Study text:
★ ★ ★

Western Sahara Debate
Full Debate: Read Full DebateAndrew Murrison
Main Page: Andrew Murrison (Conservative - South West Wiltshire)Department Debates - View all Andrew Murrison's debates with the Foreign, Commonwealth & Development Office
(3 weeks, 4 days ago)
Commons ChamberI am grateful for this opportunity to raise the issue of the Government’s attitude to Western Sahara. For transparency, I am as of this morning co-chair of the all-party parliamentary group on Morocco, a distinction I share with the hon. Member for Leeds North East (Fabian Hamilton). I have also enjoyed the kind hospitality of the Moroccan ambassador and the Moroccan Government, which has been duly registered where appropriate. I have a significant Moroccan community in my constituency, of which I am very proud. I am a former trade envoy to Morocco. I am also an ardent admirer of all things Moroccan and have done everything I can in my time here to bring the two kingdoms closer together.

★ ★ ★

Dataset items
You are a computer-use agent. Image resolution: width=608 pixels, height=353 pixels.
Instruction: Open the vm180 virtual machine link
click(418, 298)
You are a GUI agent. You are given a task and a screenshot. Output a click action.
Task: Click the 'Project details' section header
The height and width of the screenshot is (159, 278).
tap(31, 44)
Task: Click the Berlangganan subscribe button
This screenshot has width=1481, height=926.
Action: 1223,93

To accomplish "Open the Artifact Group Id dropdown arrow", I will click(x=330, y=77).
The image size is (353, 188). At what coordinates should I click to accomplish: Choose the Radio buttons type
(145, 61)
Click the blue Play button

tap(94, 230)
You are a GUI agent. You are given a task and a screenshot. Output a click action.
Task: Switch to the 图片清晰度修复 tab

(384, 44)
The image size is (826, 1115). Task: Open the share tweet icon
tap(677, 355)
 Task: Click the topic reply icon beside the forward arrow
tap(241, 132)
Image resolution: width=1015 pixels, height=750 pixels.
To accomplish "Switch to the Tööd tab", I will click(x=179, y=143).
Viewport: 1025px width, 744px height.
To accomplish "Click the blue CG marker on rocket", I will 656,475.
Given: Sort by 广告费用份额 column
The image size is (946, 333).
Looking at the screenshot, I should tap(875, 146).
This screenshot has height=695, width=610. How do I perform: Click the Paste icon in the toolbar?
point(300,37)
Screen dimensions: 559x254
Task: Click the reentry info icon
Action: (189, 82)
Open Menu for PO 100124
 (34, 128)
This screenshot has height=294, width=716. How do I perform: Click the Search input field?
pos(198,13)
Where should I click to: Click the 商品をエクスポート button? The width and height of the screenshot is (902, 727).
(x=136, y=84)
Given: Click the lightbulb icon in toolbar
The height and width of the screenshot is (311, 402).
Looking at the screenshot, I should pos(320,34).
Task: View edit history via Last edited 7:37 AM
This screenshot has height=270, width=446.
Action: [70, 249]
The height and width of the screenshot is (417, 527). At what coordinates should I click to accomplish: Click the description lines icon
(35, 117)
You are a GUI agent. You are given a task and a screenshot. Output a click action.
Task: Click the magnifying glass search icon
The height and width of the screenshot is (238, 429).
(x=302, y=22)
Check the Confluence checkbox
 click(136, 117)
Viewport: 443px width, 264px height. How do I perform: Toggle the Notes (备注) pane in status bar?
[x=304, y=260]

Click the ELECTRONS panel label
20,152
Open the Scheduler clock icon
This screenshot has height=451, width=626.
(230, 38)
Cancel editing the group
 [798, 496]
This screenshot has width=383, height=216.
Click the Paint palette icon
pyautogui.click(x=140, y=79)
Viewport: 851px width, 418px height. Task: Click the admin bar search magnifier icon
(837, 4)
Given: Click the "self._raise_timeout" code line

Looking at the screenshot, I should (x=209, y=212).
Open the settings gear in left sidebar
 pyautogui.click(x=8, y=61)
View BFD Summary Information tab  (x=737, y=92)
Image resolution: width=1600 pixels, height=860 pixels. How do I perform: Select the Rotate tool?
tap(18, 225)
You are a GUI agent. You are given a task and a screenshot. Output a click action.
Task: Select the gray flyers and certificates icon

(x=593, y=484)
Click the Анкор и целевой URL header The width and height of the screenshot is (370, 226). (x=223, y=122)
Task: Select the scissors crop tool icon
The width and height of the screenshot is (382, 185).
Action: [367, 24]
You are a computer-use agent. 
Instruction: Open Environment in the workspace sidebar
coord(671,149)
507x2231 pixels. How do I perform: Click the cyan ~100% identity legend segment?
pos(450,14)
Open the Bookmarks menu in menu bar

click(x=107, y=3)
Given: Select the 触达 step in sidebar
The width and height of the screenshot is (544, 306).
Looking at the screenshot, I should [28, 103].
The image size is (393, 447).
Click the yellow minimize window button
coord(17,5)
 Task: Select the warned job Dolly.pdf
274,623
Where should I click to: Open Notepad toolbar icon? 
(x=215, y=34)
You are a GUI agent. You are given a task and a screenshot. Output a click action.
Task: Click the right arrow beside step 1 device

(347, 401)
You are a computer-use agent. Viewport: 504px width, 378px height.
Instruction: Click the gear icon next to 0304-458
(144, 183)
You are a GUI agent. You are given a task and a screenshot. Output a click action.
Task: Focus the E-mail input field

★ ★ ★

What the exercise asks: Transcribe the Western Sahara debate page in full, with every line reproduced word for word. The listing comes from a different source than the text.

Answer section:
Western Sahara Debate
Full Debate: Read Full DebateAndrew Murrison
Main Page: Andrew Murrison (Conservative - South West Wiltshire)Department Debates - View all Andrew Murrison's debates with the Foreign, Commonwealth & Development Office
(3 weeks, 4 days ago)
Commons ChamberI am grateful for this opportunity to raise the issue of the Government’s attitude to Western Sahara. For transparency, I am as of this morning co-chair of the all-party parliamentary group on Morocco, a distinction I share with the hon. Member for Leeds North East (Fabian Hamilton). I have also enjoyed the kind hospitality of the Moroccan ambassador and the Moroccan Government, which has been duly registered where appropriate. I have a significant Moroccan community in my constituency, of which I am very proud. I am a former trade envoy to Morocco. I am also an ardent admirer of all things Moroccan and have done everything I can in my time here to bring the two kingdoms closer together.